The CW’s Future Lies in 14 Blank Post-Its on Brad Schwartz’s Wall

New CW Entertainment president Brad Schwartz has one job: Make The CW profitable for the first time ever — and do it by 2025, as new parent company Nexstar promised Wall Street.

On Wednesday, the day his post was announced, Schwartz told IndieWire that he “hopes to beat” the deadline.

“It’s definitely not going to be easy,” said Schwartz, whose official start date is November 7. Already, he said, there are some pieces in place, including “a lot” of revenue from ad sales and digital. “We’re not starting from absolute scratch.”

Schwartz has made a career out of turnarounds, launches, and rebrands. There’s been seven to date, the most notable being the time he rebranded the TV Guide Network as Pop TV, which brought us “Schitt’s Creek” and “One Day at a Time.” We began our telephone conversation by asking Schwartz if The CW needs a new name.

“What I’ve learned is you have to know what your house is before you know what color to paint it,” he said. “I think we have a lot of work to do to try and figure out: Who do we want to be? Who are the audiences we’re going to connect with? What type of content are we going to make to make those connections? We can figure out the paint color later. I think that’s Step 2.”

We’re thinking a new coat is in order; also, we can help with Step 1. Like the other four broadcast networks (CBS, NBC, Fox, and ABC), you want to be a channel that makes money for your parent company. That became Nextstar when it bought a majority stake in The CW from Warner Bros. Discovery and Paramount Global this summer. Last month, Nextstar removed the network’s longtime chief Mark Pedowitz; this week it laid off 30-40 other staffers and installed Schwartz, who had been consulting for Pedowitz, in the top content job.


Catherine O’Hara and Eugene Levy in “Schitt’s Creek”

Pop TV

In the past, The CW aired YA-type programming in an effort to make their studios rich. Now it must grow up, and part of that will mean appealing to older viewers. Schwartz said he does not yet know who the new CW viewer will be — only that he needs many, many more of them.

“You have to figure out where the holes in the market are,” Schwartz said. “You can’t just do the same thing that everybody else is doing. You have to be a little contrarian, a little audacious, a little different. We just have to get bigger and broader and do things efficiently.”

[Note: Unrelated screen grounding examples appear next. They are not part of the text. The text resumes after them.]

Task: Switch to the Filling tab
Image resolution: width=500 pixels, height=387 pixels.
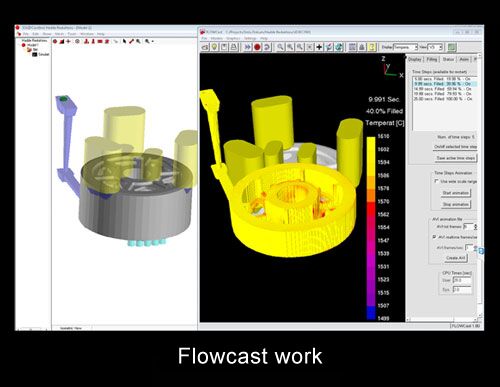Action: click(432, 59)
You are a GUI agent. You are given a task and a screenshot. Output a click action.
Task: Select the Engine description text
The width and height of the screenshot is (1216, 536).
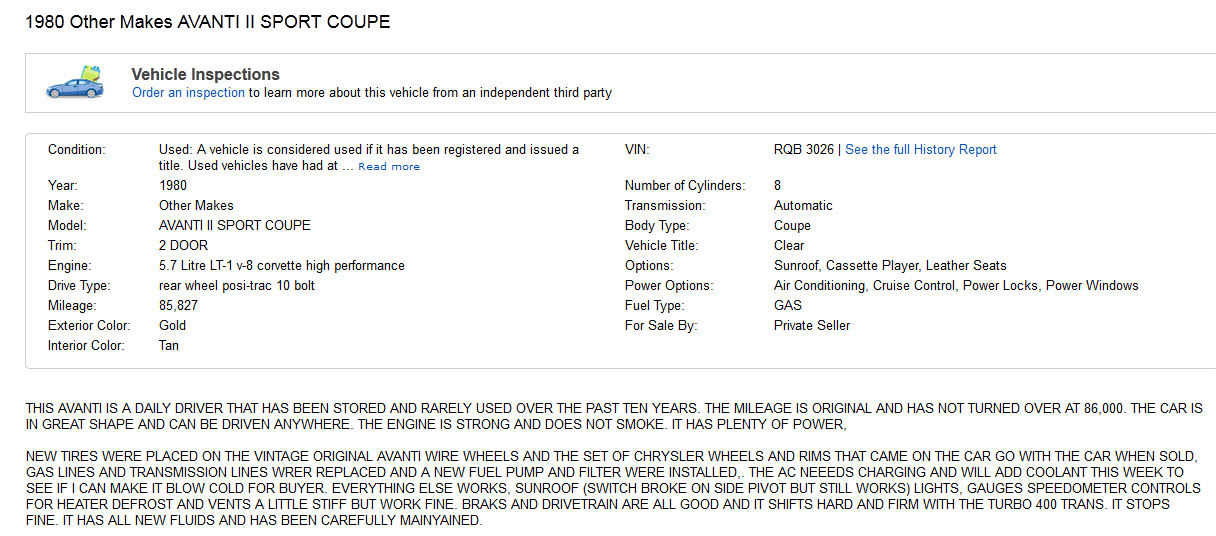pyautogui.click(x=281, y=266)
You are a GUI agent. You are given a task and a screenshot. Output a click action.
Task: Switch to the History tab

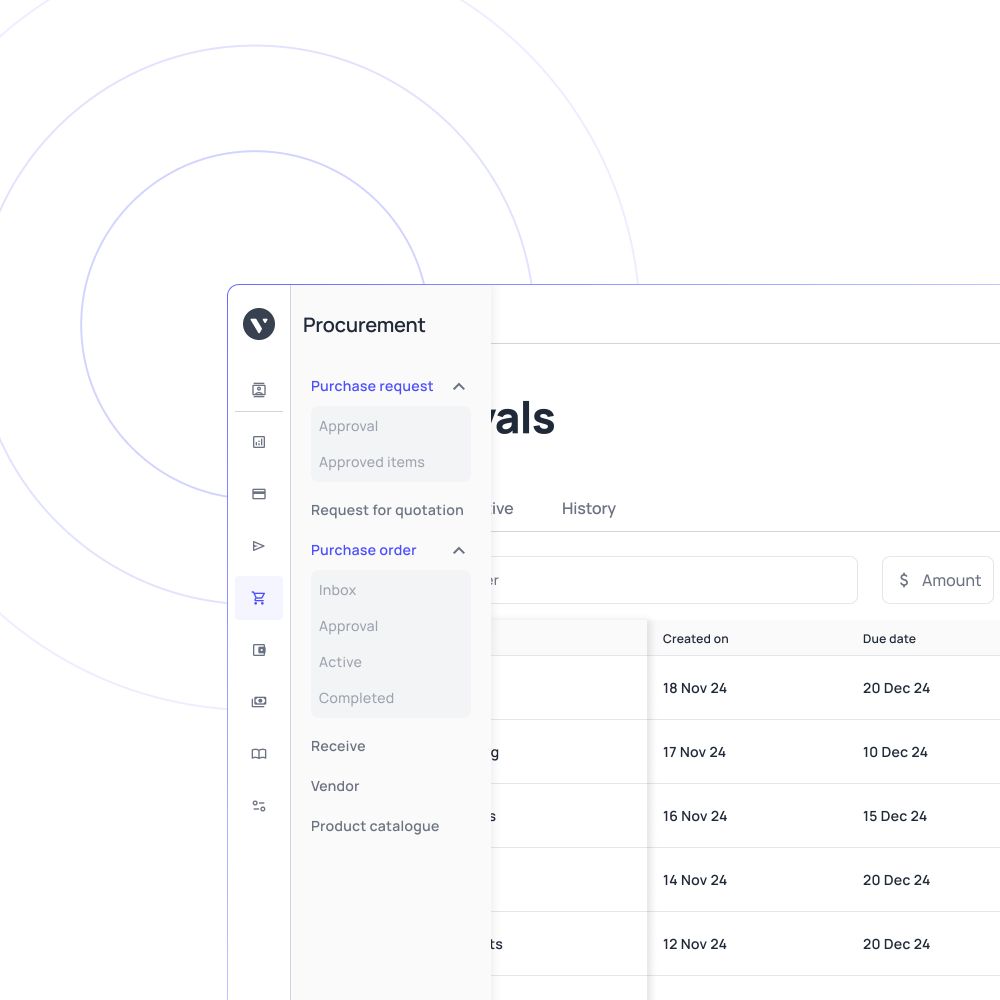(x=588, y=508)
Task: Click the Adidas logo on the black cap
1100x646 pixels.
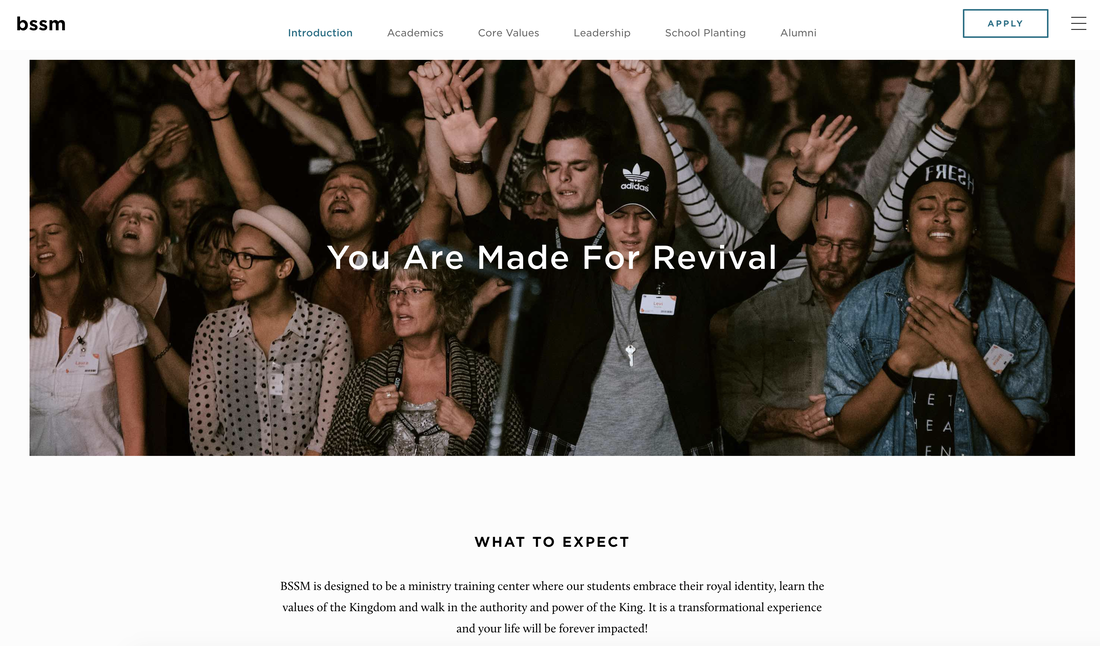Action: (635, 177)
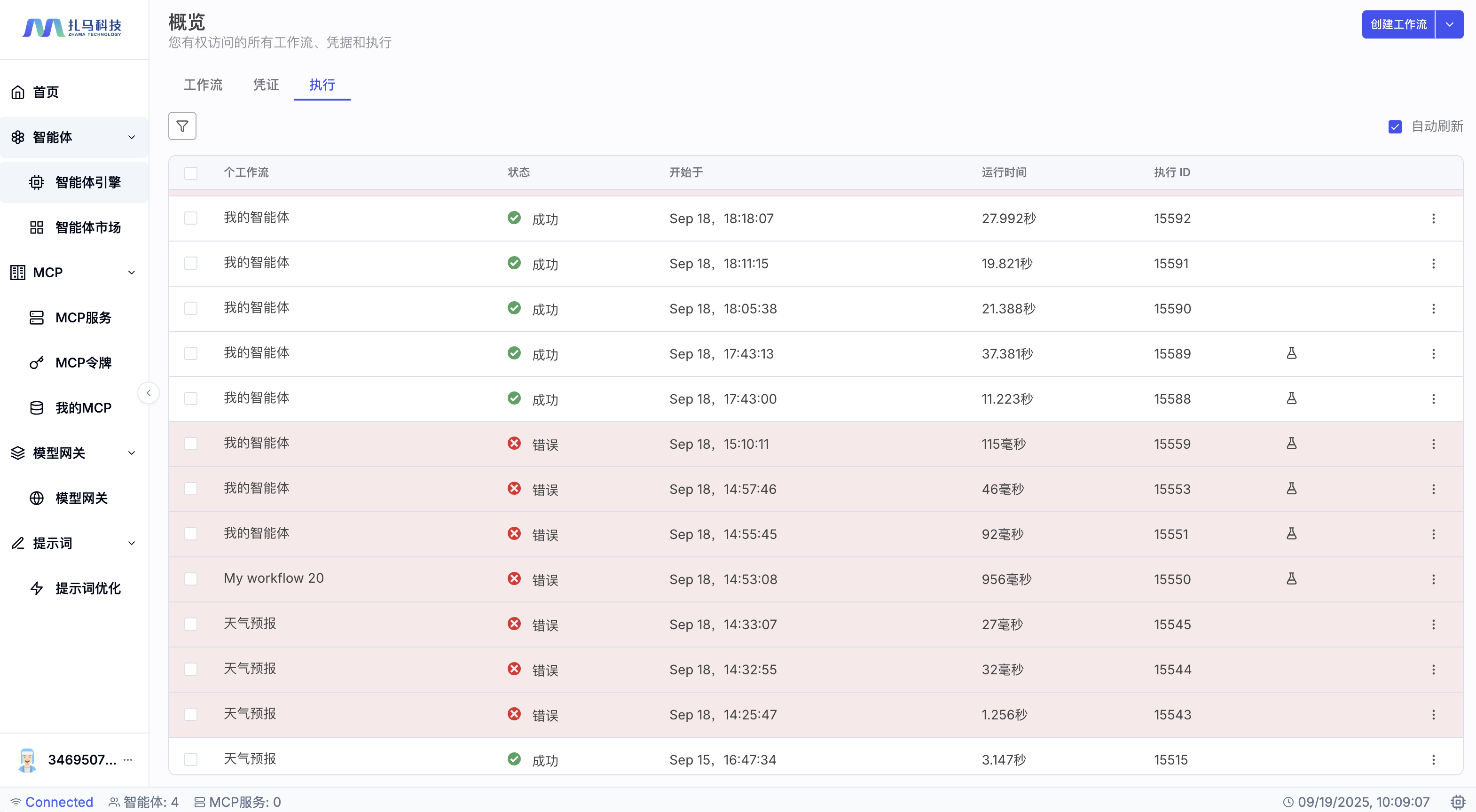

That mandate is not limited to the free, over-the-air broadcast network. Several existing CW shows perform very well on streaming, particularly Netflix. “All American,” “Dynasty,” and “In the Dark” have enjoyed significant second acts at the streaming giant.

During his time as a consultant for The CW, Schwartz dug into its streaming and AVOD (ad-supported video on-demand) strategy. The CW was early on digital, but never struck it rich from its own off-the-air platforms. Schwartz sees an opportunity for the new CW, with its new parent, to expand its free-streaming offerings into the competitive space dominated by Paramount’s Pluto TV, Fox’s Tubi, and Roku’s The Roku Channel.

“Two of the great advantages Nexstar has is free and local,” Schwartz said. Add in what The CW has — a library — and Schwartz believes they “can compete” in the space.


The CW’s “Walker”

Rebecca Brenneman/THE CW

Brad Schwartz told us he has 14 Post-it notes on his office wall, one for each hour of primetime to fill each week. They’re currently blank. That doesn’t mean Schwartz’s CW is completely without programming; he told IndieWire that he expects some CW shows to return.

In May, The CW canceled 10 shows: “Naomi,” “4400,” “Batwoman,” “Charmed,” “Dynasty,” “In the Dark,” “Legends of Tomorrow,” “Roswell, New Mexico,” and “Legacies.” Four current series — including its longest-running hit “The Flash,” “Stargirl,” “Nancy Drew,” and “Riverdale” — will conclude their runs during the 2022-23 broadcast season.

That leaves “Superman & Lois,” “Gotham Knights,” “All American,” “Walker,” “Kung Fu,” “Walker: Independence,” and “The Winchesters,” and unscripted series “Penn & Teller: Fool Us,” “Masters of Illusion,” and the revival of improv-comedy series “Whose Line Is It Anyway?”

“We’re going to have to analyze every single one of them on its merits,” Schwartz said. “Not on what its international revenue is, or its streaming revenue is that other people make.” Schwartz, Miller, and NXST shareholders want to see that revenue hit their income statement via advertising and licensing.

“Look, if there’s a show that’s killing it and it’s profitable, why wouldn’t we keep doing it?” Schwartz said. In other words, it’s not all about budget cuts — Schwartz has no desire to “do cheap stuff for cheap sake.”

Nexstar, with a market cap nearing $7 billion, is not an owner of meager means. As Schwartz happily pointed out, it “has more free cash flow than Paramount.” The challenge is seeing a return, and Schwartz is up for it: “We’re going to have to figure out how to scale scrappy.”